>>>>

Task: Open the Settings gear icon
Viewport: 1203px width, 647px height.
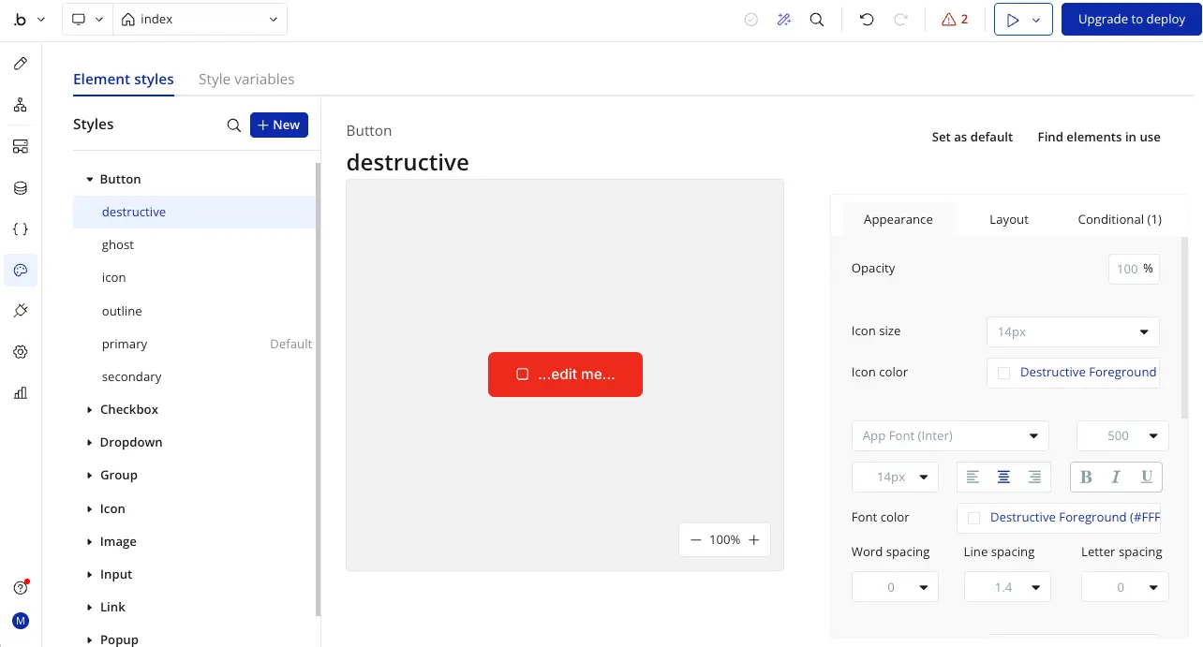Action: click(21, 351)
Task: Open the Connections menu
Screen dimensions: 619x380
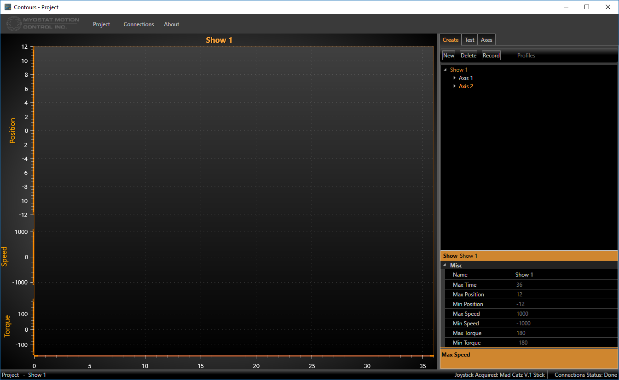Action: pos(139,24)
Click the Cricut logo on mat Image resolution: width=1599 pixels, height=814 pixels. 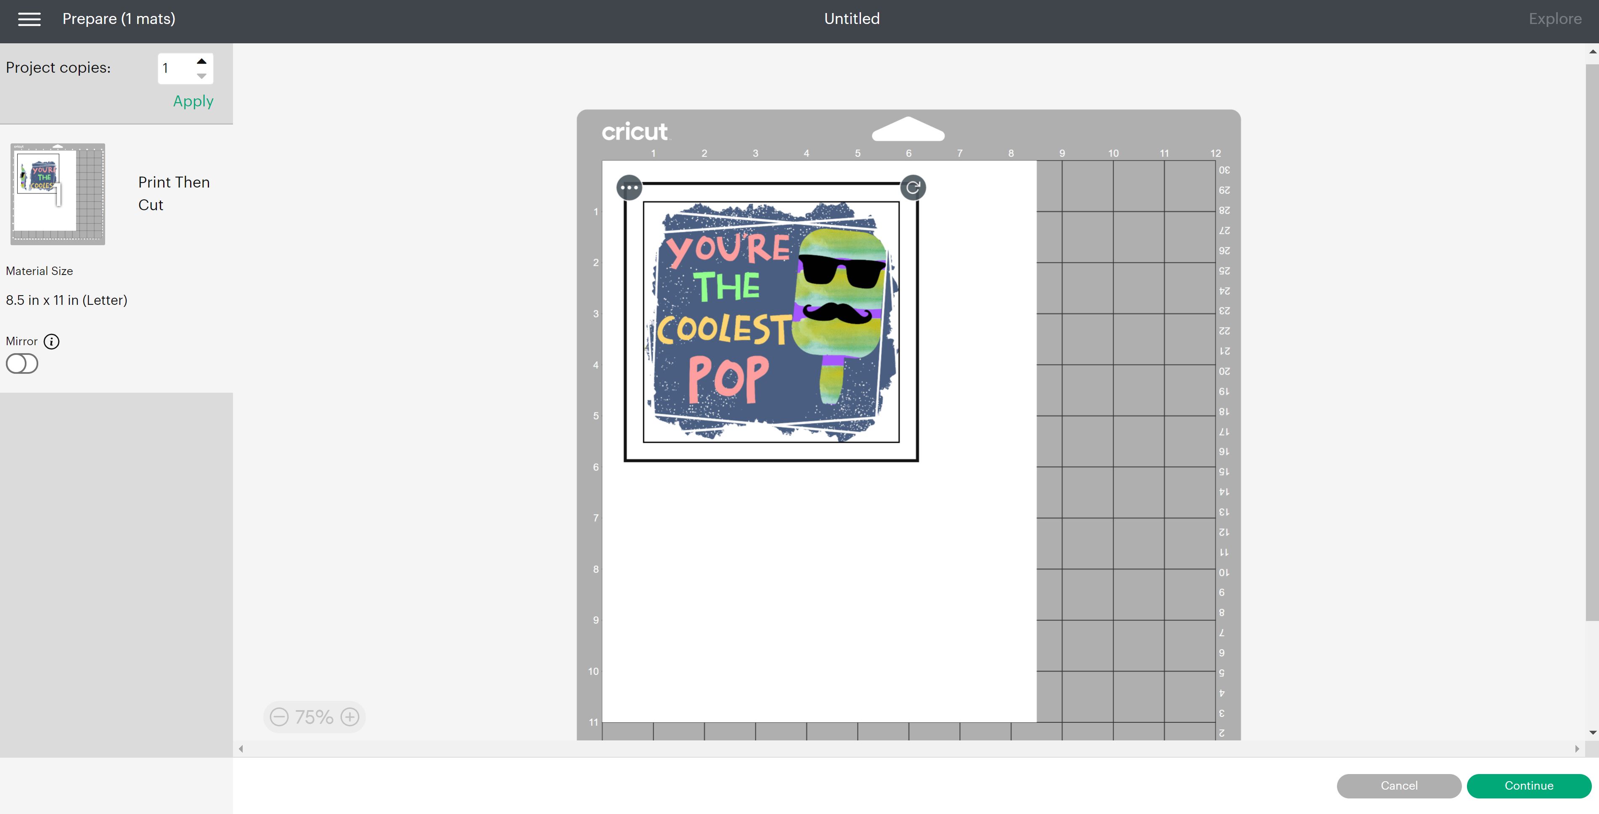634,132
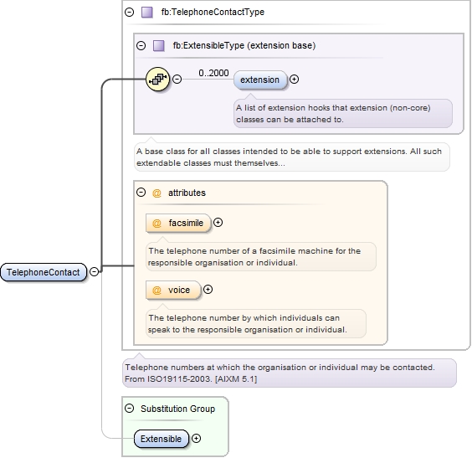The image size is (472, 458).
Task: Collapse the fb:TelephoneContactType box
Action: tap(130, 12)
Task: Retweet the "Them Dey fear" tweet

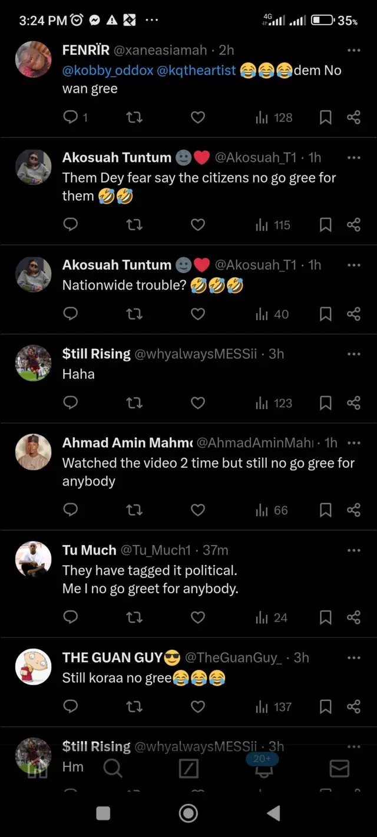Action: point(134,225)
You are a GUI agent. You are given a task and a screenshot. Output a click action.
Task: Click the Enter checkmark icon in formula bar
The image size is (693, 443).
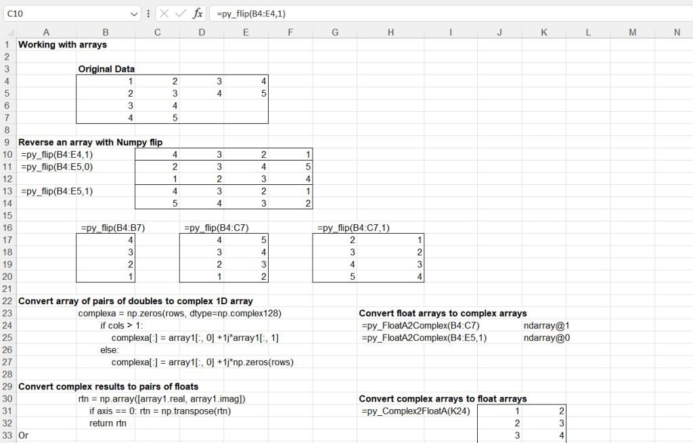[181, 14]
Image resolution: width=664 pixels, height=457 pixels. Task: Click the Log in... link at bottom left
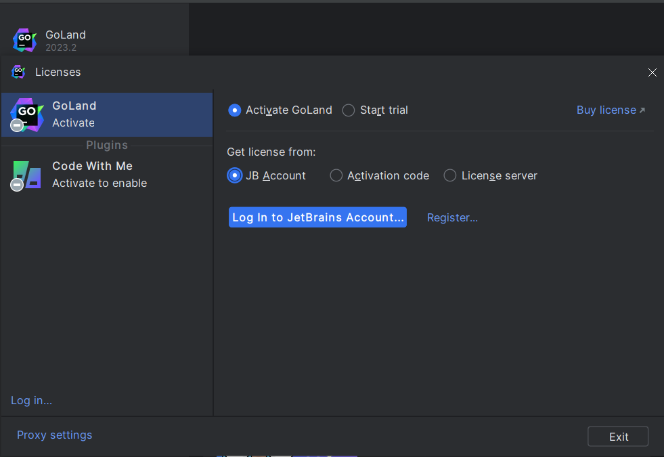click(31, 400)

<<<<

*Goal of the exercise*
Having located the line with "Image resolution: width=664", copy it exactly along with every later line through the end of the listing above, but omit the pictures.

*Result of the exercise*
Image resolution: width=664 pixels, height=457 pixels. Task: Click the Log in... link at bottom left
click(31, 400)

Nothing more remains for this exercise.